▸ TASK DETAILS
Express everything in the material below from the line containing "Click the word" down to the line containing "tap(38, 628)" as a JSON list of strings, one string per line and with blank lines omitted.

Extracted data entries
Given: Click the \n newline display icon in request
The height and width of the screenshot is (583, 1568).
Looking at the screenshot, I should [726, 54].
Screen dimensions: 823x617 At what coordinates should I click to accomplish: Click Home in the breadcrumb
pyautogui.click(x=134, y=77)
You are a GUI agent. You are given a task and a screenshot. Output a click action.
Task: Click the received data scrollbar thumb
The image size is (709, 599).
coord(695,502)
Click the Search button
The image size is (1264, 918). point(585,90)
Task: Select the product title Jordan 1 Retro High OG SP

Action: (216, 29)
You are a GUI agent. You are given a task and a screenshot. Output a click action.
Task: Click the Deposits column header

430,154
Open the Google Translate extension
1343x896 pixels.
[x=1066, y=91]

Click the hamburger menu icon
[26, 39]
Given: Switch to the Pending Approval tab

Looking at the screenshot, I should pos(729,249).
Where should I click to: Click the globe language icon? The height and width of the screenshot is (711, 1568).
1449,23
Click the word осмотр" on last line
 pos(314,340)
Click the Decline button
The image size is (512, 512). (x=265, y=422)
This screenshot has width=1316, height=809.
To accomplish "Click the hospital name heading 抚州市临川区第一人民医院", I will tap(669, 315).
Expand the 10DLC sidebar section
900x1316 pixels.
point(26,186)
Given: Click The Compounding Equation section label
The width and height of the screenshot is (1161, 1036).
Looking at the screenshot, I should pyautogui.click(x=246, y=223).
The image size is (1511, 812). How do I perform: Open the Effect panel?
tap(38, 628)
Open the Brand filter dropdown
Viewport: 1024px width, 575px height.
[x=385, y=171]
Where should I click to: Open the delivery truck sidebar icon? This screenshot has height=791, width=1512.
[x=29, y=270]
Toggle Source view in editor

▸ ANSWER TO THIS EXERCISE
[
  "Click the word осмотр\" on last line",
  " pos(314,340)",
  "Click the Decline button",
  "The image size is (512, 512). (x=265, y=422)",
  "This screenshot has width=1316, height=809.",
  "To accomplish \"Click the hospital name heading 抚州市临川区第一人民医院\", I will tap(669, 315).",
  "Expand the 10DLC sidebar section",
  "900x1316 pixels.",
  "point(26,186)",
  "Given: Click The Compounding Equation section label",
  "The width and height of the screenshot is (1161, 1036).",
  "Looking at the screenshot, I should pyautogui.click(x=246, y=223).",
  "The image size is (1511, 812). How do I perform: Open the Effect panel?",
  "tap(38, 628)"
]